His daughter, Dorothy Lamb, wrote to Lambiek:
"I was born Dorothy Alice Lee on August 16, 1924. At that time my Dad worked at the Illustrated Daily News in L.A., Ca. It is true he drew comics at various times, but essentially he was an editorial artist - doing brush work and taking the moles off of celebrities!!! He always had a laugh about these. Later he was promoted (see below) and he also worked about 23 years for the L.A. Times.
Cornelius Vanderbilt, Jr. published the News among other papers. There were various Managing Editors. In 1925 the ME was Fredric North Shorey. I have a note in my possession stating signed by Mr. Shorey, which states "October 28, 1925: Bulletin: On and after this date, Mr. Walt Lee will be in charge of all Art features in the Illustrated Daily News, which will include both Rotogravure, Daily and Sunday News and special illustrations." My Dad was still in this post in 1935. (I have a picture of him with some of the other artists, taken at the paper.)

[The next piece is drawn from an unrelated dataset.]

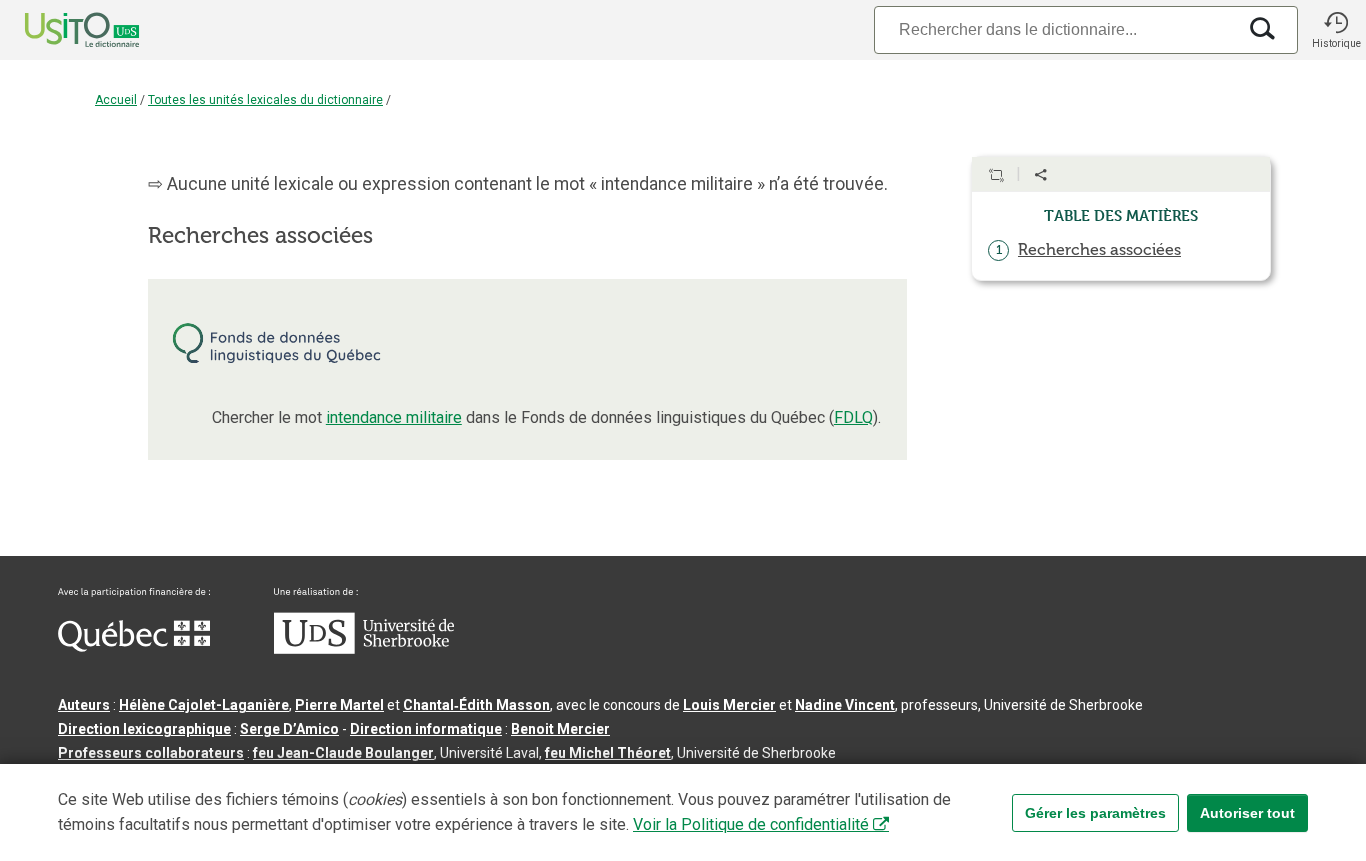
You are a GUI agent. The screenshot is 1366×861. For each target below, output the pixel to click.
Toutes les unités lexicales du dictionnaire (265, 100)
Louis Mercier (729, 705)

Walt led a somewhat interesting life. He originated more than one comic strip (but I do not think he ever drew 'Slim Jim'). Dudley Dud was the strip which got the most attention. He was drawing this one when I was born. Another strip, called 'The Inky Ginks' didn't make it into publication but I and other family members have some originals, which we treasure. It was a very funny strip and the balloons were all in rhyme, done by a lady reporter on the News. Their collaboration led to a life-long friendship. He and my mother were married from 1923 until her death in 1971."